No último final de
semana vi o relato de uma garota de 11 anos, que cometeu suicídio há 2 anos em
Dublin – capital da Irlanda - por estar infeliz
com o próprio corpo e umas das coisas que mais me marcou foi que ela se cortou e escreveu com o sangue: “Garotas bonitas
não comem”.
Tentei
me lembrar um pouco como era ser uma garota de 11 anos, na periferia da minha
cidade. Eu tava na 5ª série, feliz por estar saindo do meu antigo colégio onde
tinha um garoto que me ameaçava na saída da escola, quase todos os dias (foi
uma enorme felicidade quando descobri que ele repetiria o ano e que eu mudaria
de escola). Era também um momento de “liberdade” porque iria para um colégio
mais longe de casa, com um monte de gente nova. Mas eu não consigo me lembrar
de nada referente ao meu corpo, nada que tenha me marcado a ponto de me fazer
lembrar duas décadas depois.
Só que há algumas
semanas, fui à praia com amigos e apesar de ser o meu lugar preferido no mundo,
num espaço que eu amo, o meu corpo me incomodou. Pense que apesar de ser uma
praia quase deserta, eu queria esconder o meu corpo a todo momento. Me senti
tão vulnerável que fui desabafar com amigas e a minha fala consistia em “tô incomodada com o meu corpo, fui a praia
de biquíni e fiquei constrangida, me senti até um tico feia”. Vale
ressaltar que quando digo que fui de biquíni é porque sempre existia um short,
tomava banho com ele e tudo, nunca foi uma questão, mas decidi arriscar, buscar
novas questões sobre mim e o meu corpo, e esse foi um passo que achei
necessário, até “arriscado”.
E agora eu te pergunto,
se eu que tenho plena consciência que somos naturalmente diferentes e tudo bem.
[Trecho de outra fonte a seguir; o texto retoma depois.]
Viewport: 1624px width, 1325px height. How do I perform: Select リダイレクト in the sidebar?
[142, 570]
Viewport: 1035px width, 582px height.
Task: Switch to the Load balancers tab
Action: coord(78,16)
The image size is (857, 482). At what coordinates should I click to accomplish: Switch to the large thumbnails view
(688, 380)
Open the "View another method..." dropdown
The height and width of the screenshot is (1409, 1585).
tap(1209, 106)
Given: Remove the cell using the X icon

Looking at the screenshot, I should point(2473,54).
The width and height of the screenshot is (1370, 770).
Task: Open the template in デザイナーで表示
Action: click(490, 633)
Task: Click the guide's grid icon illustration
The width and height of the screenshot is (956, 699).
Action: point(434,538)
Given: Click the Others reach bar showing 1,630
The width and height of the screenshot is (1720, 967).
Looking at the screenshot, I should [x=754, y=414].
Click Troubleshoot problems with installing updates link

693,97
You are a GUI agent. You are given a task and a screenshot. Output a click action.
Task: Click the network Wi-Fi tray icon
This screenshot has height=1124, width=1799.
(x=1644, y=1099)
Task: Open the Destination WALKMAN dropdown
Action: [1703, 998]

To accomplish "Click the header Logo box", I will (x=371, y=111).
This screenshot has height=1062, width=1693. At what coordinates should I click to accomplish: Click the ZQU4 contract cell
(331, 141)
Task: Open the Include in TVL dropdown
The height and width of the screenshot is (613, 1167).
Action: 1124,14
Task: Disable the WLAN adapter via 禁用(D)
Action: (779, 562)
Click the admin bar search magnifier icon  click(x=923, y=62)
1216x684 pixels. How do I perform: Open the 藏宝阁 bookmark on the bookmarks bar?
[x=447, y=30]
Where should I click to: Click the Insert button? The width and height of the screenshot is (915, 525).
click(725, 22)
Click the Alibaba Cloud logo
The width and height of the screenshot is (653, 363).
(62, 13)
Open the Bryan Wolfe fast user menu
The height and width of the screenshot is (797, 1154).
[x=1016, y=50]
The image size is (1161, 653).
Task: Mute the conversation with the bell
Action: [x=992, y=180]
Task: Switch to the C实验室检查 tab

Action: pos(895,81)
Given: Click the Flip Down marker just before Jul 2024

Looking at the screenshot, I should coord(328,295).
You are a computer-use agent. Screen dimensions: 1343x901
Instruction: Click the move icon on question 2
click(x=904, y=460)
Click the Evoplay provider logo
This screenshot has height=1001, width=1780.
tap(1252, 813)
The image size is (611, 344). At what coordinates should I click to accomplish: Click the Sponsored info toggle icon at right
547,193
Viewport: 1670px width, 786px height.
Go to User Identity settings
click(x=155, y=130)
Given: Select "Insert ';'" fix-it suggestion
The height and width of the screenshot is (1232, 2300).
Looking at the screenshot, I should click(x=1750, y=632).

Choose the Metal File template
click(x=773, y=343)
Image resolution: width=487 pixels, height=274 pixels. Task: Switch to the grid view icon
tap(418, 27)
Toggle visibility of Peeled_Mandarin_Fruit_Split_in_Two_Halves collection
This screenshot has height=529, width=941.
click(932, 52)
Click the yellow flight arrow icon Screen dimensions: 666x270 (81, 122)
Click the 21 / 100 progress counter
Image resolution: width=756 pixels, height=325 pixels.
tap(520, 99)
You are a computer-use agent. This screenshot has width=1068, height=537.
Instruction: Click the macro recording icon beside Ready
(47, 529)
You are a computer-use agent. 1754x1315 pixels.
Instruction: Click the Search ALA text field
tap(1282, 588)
Se acredito que ninguém jamais será igual a ninguém e tudo bem. Se tento nunca
me comparar a pessoas porque somos diferentes e tudo bem. Se prego para mim e externalizo
para o mundo que ninguém é perfeito e ok, eu fraquejei por conta de um biquíni na
praia.
Não sei nem como
terminar ou prosseguir nesse texto, só consigo questionar que mundo é esse que
estamos educando nossas crianças. Que vida saudável e padrões estamos
implementando na vida das nossas crianças, que fôrma de bolo é essa que estamos
jogando os corpos das meninas, pois nenhuma delas cabe, nem as magrinhas porque
sobra espaço nem as gordinhas porque elas transbordam.